For updating the ScaleIO nodes, serial update mode must be used.
The required steps for the update of the component are described in Section 4.2.5.
2.1.4 vCIC Update
Affected Nodes
- vCICs
Orchestration Options
When updating vCICs, serial update mode must be used.
In case of a system with SDN TI, each vCIC must be updated in a separate run with an update_groups.yaml containing information about the selected vCIC only.
The required steps for the update of the component are described in Section 4.2.6.
2.1.5 Compute Host Update
Compute hosts are updated automatically by the orchestrator script.
Compute host update includes the update of the integrated Cloud SDN Switch (CSS) component.
Compute host update includes the update of the integrated HDS Agent, if the system is based on HDS.
In case of a system with SDN TI, each compute host hosting a vCIC must be updated in a separate run with an update_groups.yaml containing information about the selected compute host only.
Affected Nodes
- Compute hosts
- Compute hosts hosting vFuel
- Note:
- Rollback of compute hosts hosting vFuel is not possible. If update of these nodes fails, the CEE region must be redeployed.
- Compute hosts hosting vCICs
- Note:
- Rollback of compute hosts hosting vCIC is not possible. If update of these nodes fails, the CEE region must be redeployed.
Orchestration Options
When updating the compute hosts hosting vCICs and the compute host hosting vFuel, serial update mode must be used.
The required steps for the update of the component are described in Section 4.2.8.
2.1.6 Atlas Update
Affected Nodes
- Atlas
The update and rollback procedures for Atlas are described in the respective Operating Instructions.
2.2 Procedure Durations
The complete time required for the update and rollback procedures can be estimated using the following approximate durations:
Update
- Note:
- Procedure times for compute hosts includes the update time of the included CSS ort HDS Agent components.
- Fuel update: 15 minutes
- Update of the vCIC cluster: 110 minutes
- Update of each vCIC, on systems running SDN TI: 60 to 80 minutes
- Update of compute host hosting the active vFuel VM: 50 minutes
- Serial update of compute hosts hosting vCIC: 120 minutes
- Compute host update for each compute using serial method: 30 minutes
- Update of a subset of compute hosts using parallel method: 30 minutes
- Update of each ScaleIO server using serial method: 20 minutes, depending on the data stored on the server
- Update of CSC: refer to Cloud SDN Upgrade and Rollback, Reference [3]
Rollback
3 Update Orchestration Configuration File
In the update procedure, the update_groups.yaml specifies the nodes to be updated, the update order, and the update method (serial or parallel) to be used.

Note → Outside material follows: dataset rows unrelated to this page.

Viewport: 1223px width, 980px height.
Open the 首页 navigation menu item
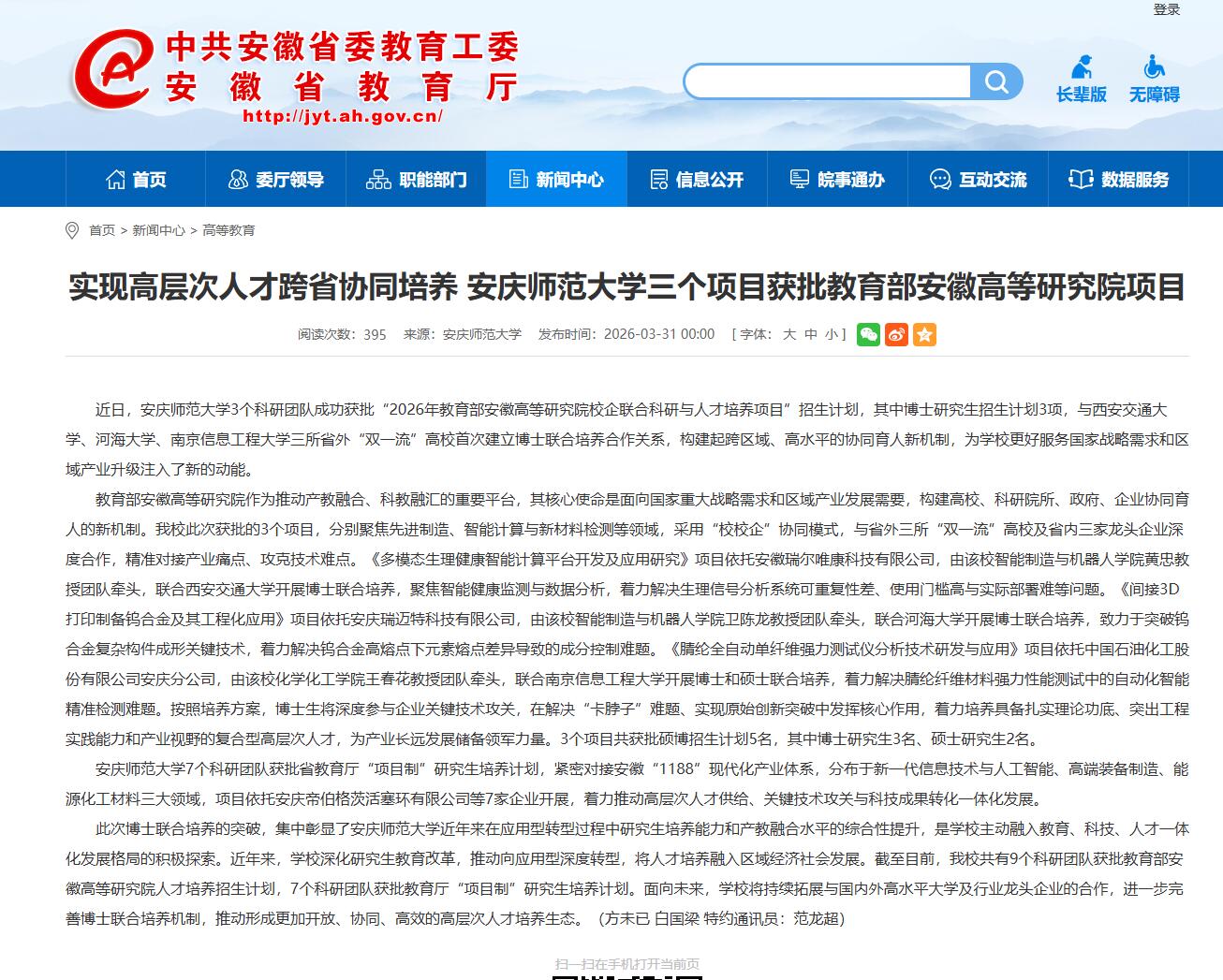136,180
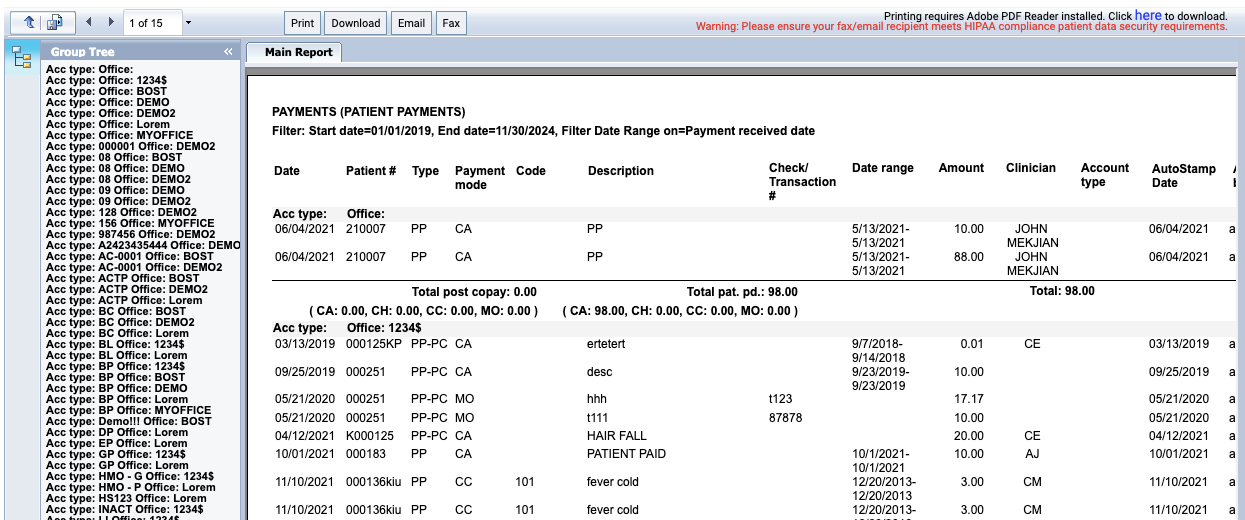The image size is (1245, 520).
Task: Collapse the Group Tree panel with double chevron
Action: click(228, 51)
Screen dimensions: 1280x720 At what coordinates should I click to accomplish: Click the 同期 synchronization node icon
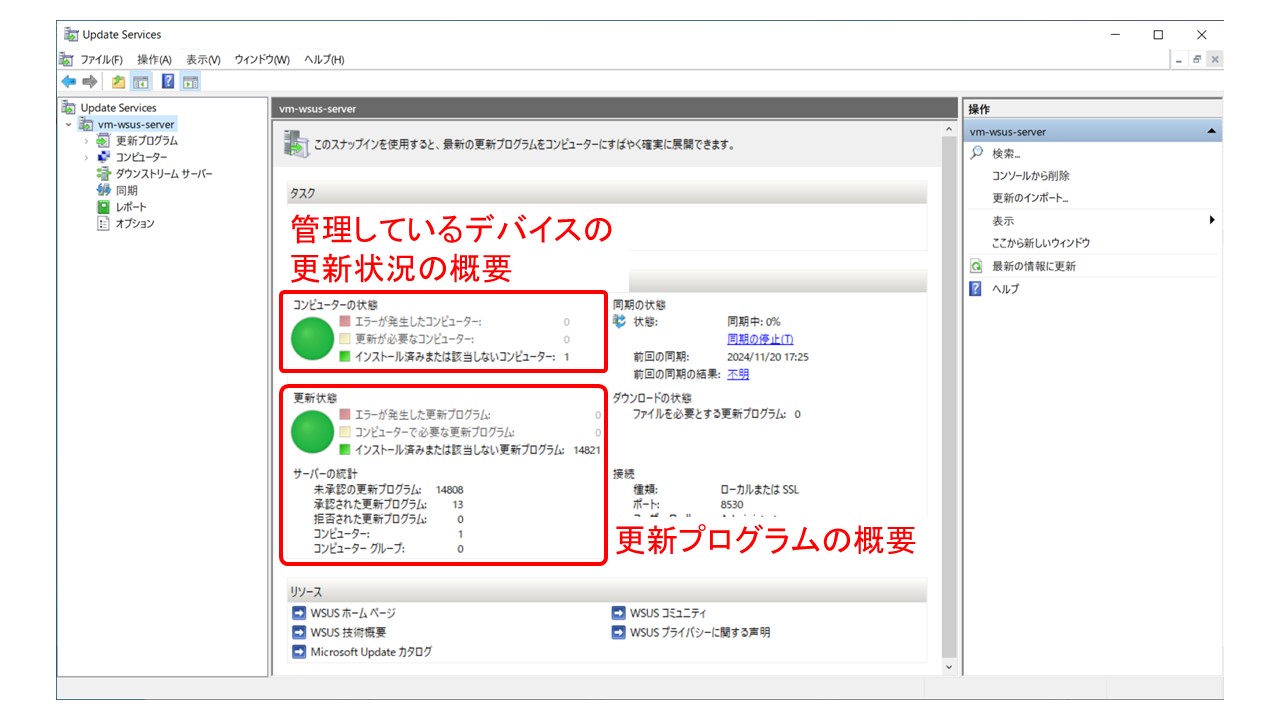coord(105,190)
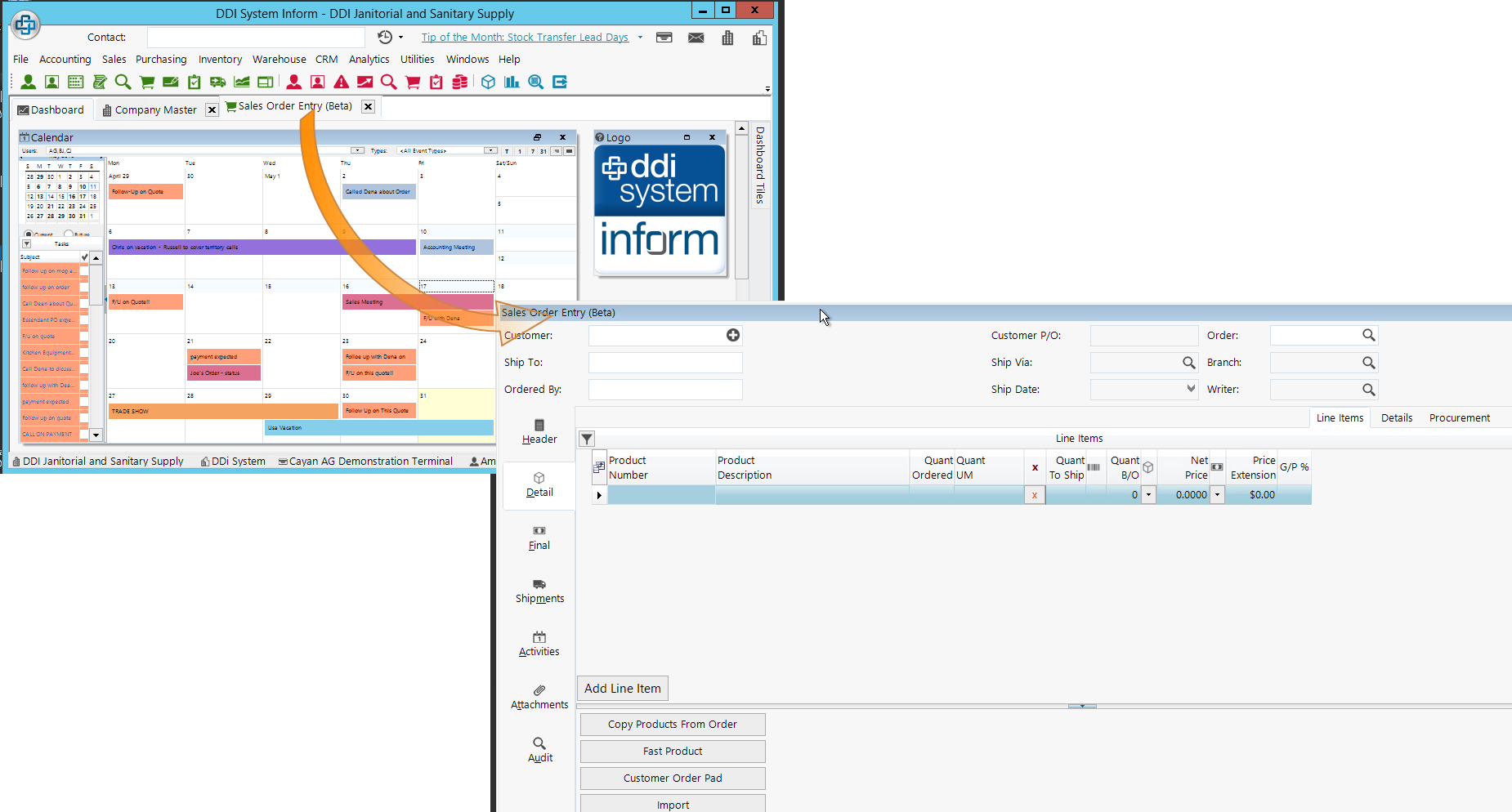This screenshot has width=1512, height=812.
Task: Click the green magnifier search icon in toolbar
Action: pyautogui.click(x=123, y=82)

This section describes the preparation of the update_groups.yaml before the update procedure.
The update_groups.yaml follows the YAML Specification, Reference [8].
The update_groups.yaml can be used to perform update procedures on all nodes of the region, a subset of nodes, or individual nodes as well. If update is performed in multiple sessions, the overall update order must strictly follow the update order described in fig-update_flow_specific_eps Figure 1. If update is performed in multiple sessions, the update_groups.yaml must be changed before each execution of the update_orchestrator.sh, to only contain the nodes that are involved in the particular session.
- Note:
- If no update_groups.yaml file is present in the /mnt/cee_config directory, all nodes in the CEE region are updated in serial mode.

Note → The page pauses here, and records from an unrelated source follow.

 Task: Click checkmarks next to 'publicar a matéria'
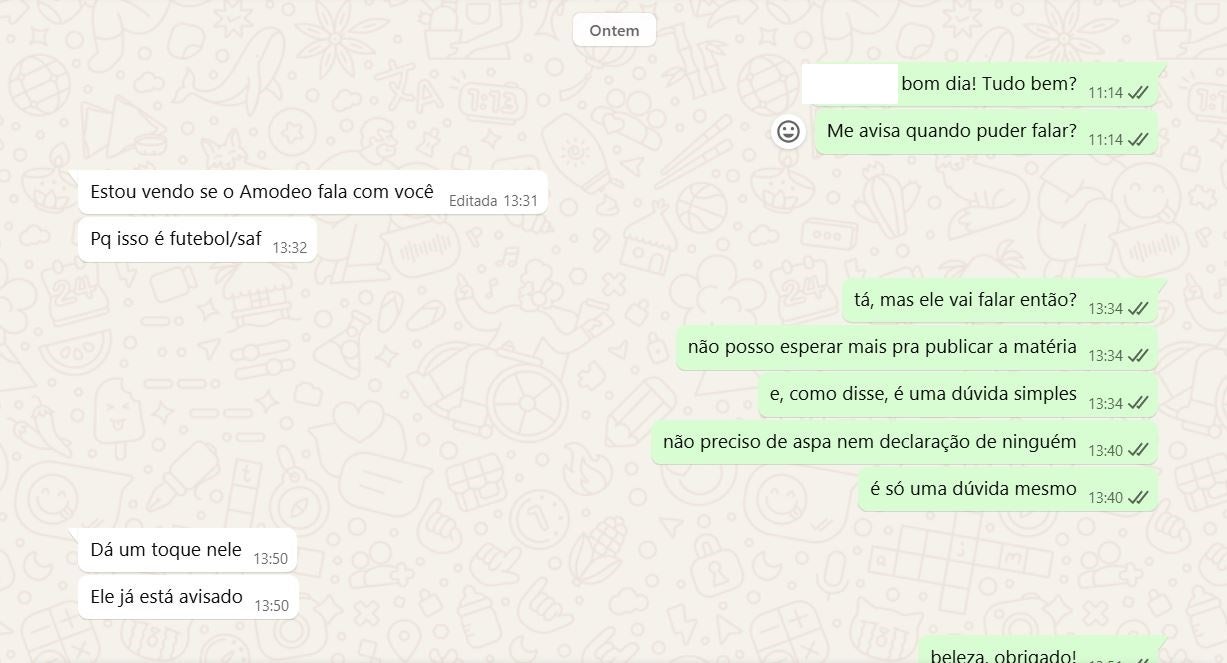coord(1138,356)
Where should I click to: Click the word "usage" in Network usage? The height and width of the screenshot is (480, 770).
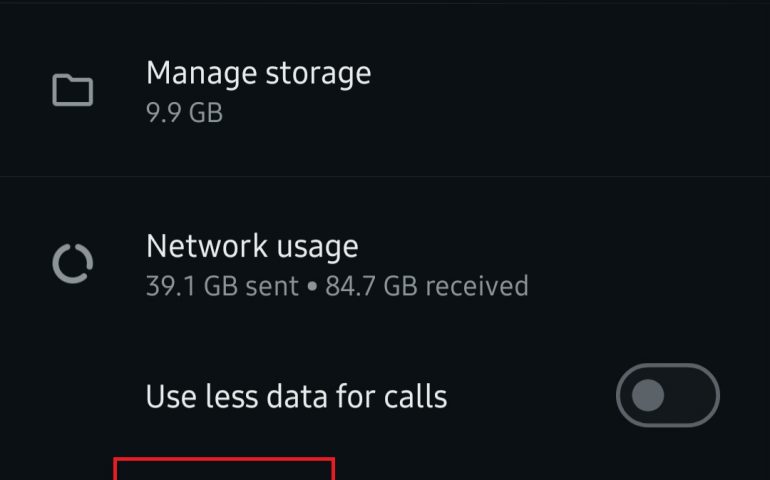(x=316, y=246)
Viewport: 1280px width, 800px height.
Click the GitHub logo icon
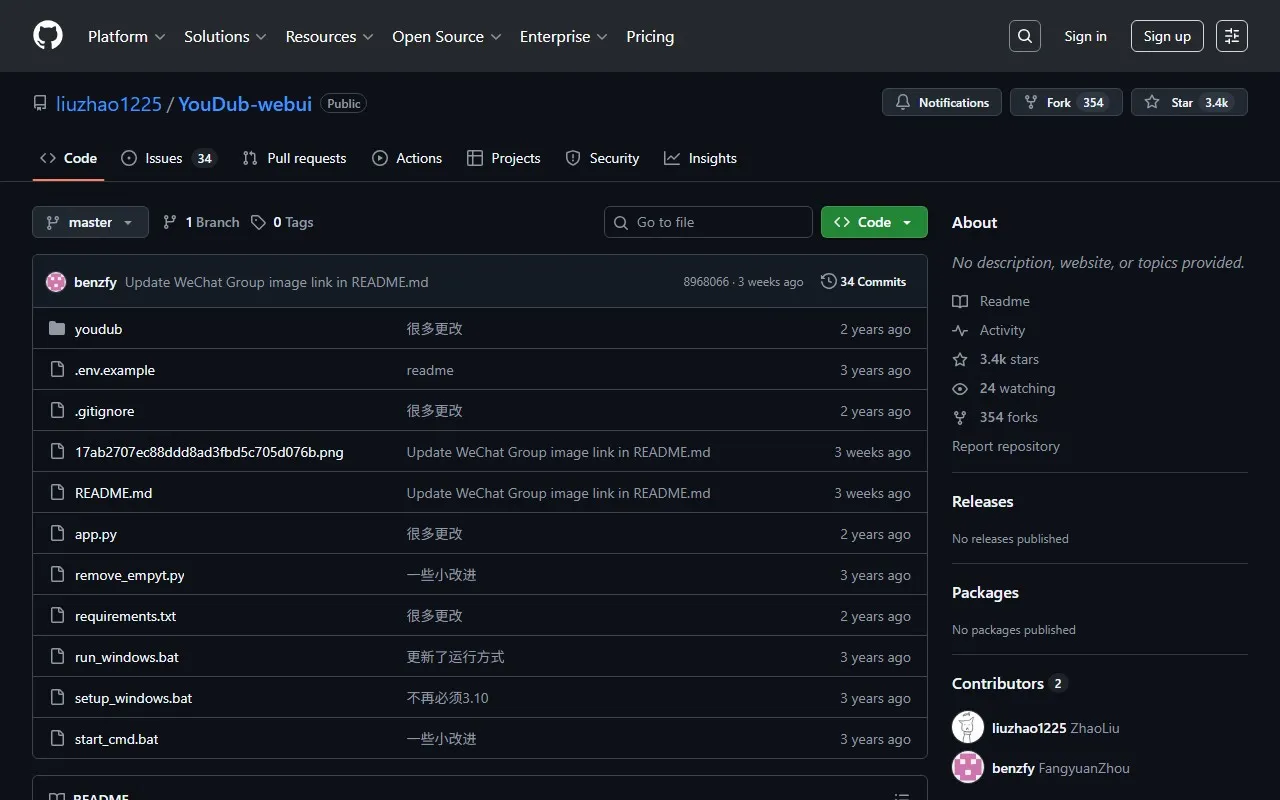tap(48, 36)
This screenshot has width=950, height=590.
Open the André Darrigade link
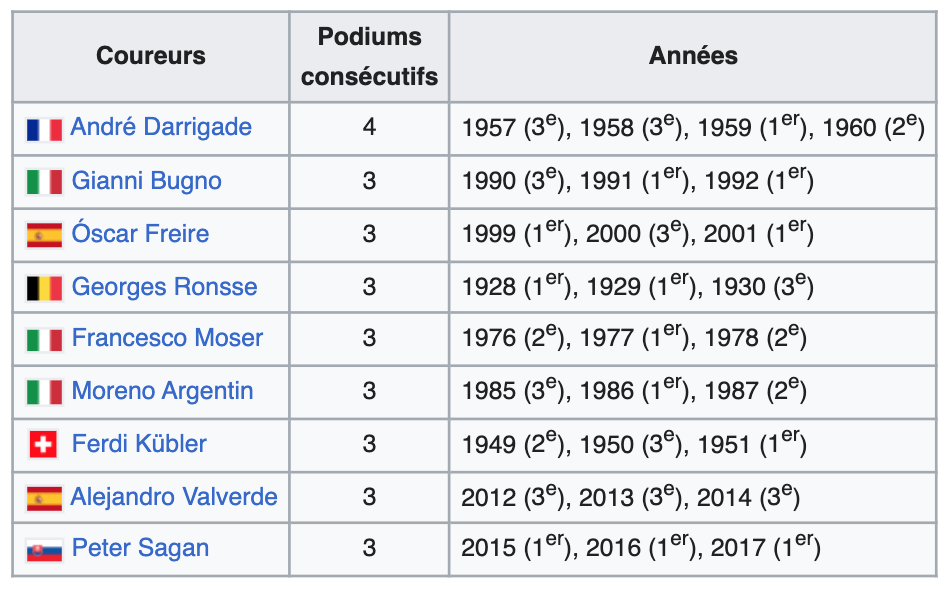161,128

The CEE software tarball contains the CEE_RELEASE/update_groups.yaml.template file, which can be used as a template when creating the /mnt/cee_config/update_groups.yaml update configuration file. The template file contains predefined sections for the node types to be updated. The template file also contains commented instructions on preparing the upgrade_groups.yaml file.
The update_groups.yaml consists of sections. Each section defines an update phase, that is, a subset of nodes to be updated together. A section must be defined, even for a single-node update phase or session.
- Note:
- If the update stops and needs to be restarted, the already updated nodes must be removed from the update_groups.yaml file. To check the update progress, see Section 6.1.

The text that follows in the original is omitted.